Since the days of the Coney Island Boardwalk, hustlers have been trying to separate us from our money.
The vendors on the boardwalk offered a miracle tonic, appliance, supplement, or tool.
They told us the gadget will work at home, in our car, and our boats and RV’s.
Then they hit potential customers with “Wait, there’s more!”
They sweetened the deal. Buy two. You’ll have one for your home, and one for the office or car.
They throw in a bonus gift.
The go for the close.
“Now how much would you pay?”
They offered it for a low price. Sold. Sucker.

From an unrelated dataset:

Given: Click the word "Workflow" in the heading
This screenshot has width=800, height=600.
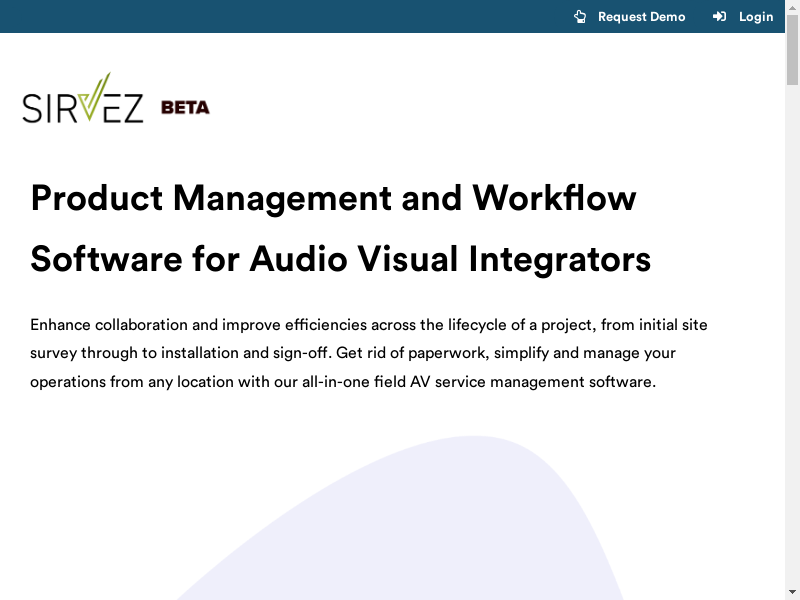Looking at the screenshot, I should point(554,198).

The modern direct response advertisements (the ones with the 800 number) and infomercials come from a small handful of agencies that employ many of the same actors for different products. The guy who is pitching The Grout Bully as the “spokesman” is also a pitchman for some trinket that claims to turn your garden hose into a pressure washer. The Snuggie actors have been featured in ads for many other products.

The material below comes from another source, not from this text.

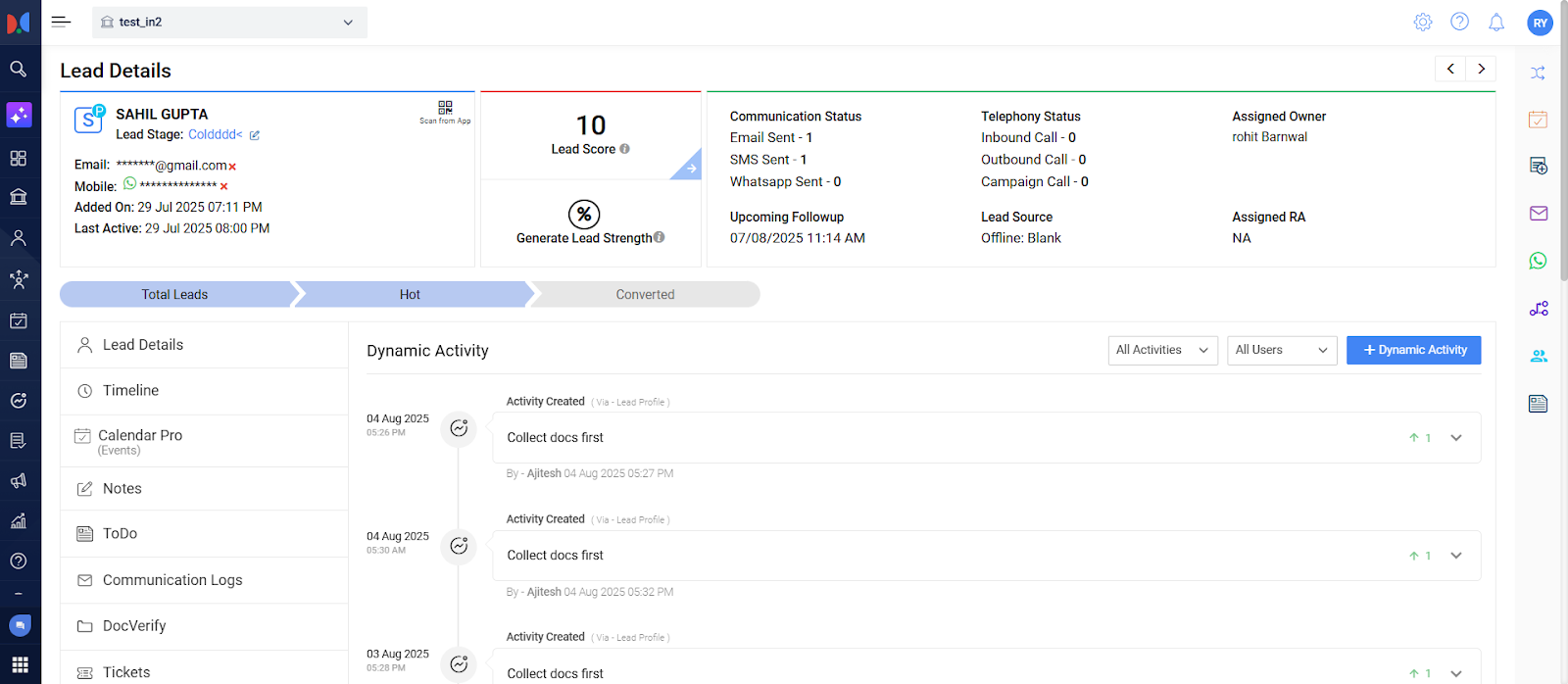Open the email envelope icon in right sidebar
The height and width of the screenshot is (684, 1568).
pos(1538,214)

The scripts and the pitch have remained unchanged since the golden age of the Coney Island Boardwalk. The intro of the product, the multiple uses (car, boat, RV), the price, the “Wait, there’s more!”
Then they double the offer. Just pay separate “shipping and handling”, of course. Sold. Sucker.

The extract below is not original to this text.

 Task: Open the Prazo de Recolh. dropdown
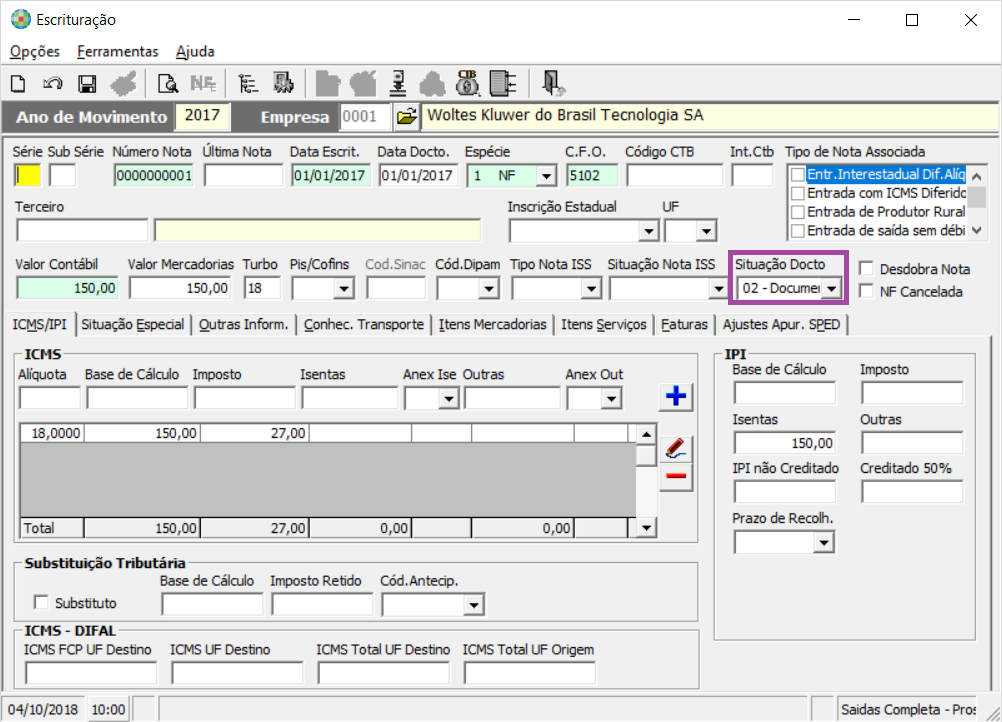pyautogui.click(x=823, y=542)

This is the Punch and Snap.
For $9.95, you can use this miracle tool to punch a fresh hole in your belt. You can put a grommet on a tarp. You can replace an eyelet on your work boots.
But wait, there’s more.
The generous folk who push this piece of crap toss in 75 free grommets, snaps and whatnot.
And you get a second Punch and Snap, as long as you pay that shipping and handling surcharge.
I couldn’t possibly need or want one of these. Why on earth would I need two? There’s nothing in my Tacoma that needs a hole punched in it.
The idea of Oxy Clean is pretty great, one must admit- it has the chemistry of organic stain removal correct. Some of these “As Seen on TV” products really do what we are led to believe they do.
I feel a little creepy watching infomercial actress Erica Shaffer (who also does commercials for Fidelity Investments) tone her biceps using that Shake Weight.
It’s the shaking, you know. I don’t believe I need to explain further.
What blog on infomercials would be complete without including a picture of the king, Billy Mays.
There’s something about planks of wood and cheap gadgets that we find irresistable; early in his career, the then-unknown Mays sold the Washmatik portable washing device to folks on the Atlantic City boardwalk! Mays once said in an interview, “I was taught to pitch by a lot of old pitchmen. That’s the kind of style I have.”
We have all invented something at least once in our lives, haven’t we? We have all invented (in our minds) a product or service that could solve a problem.
These kings and queens of ridiculous “As Seen on TV” crap did it one better- they never gave up on their idea. They got their gadgets to the marketplace.
They saw a plan to the starting line.
Some of them are laughing at us, all the way to the bank.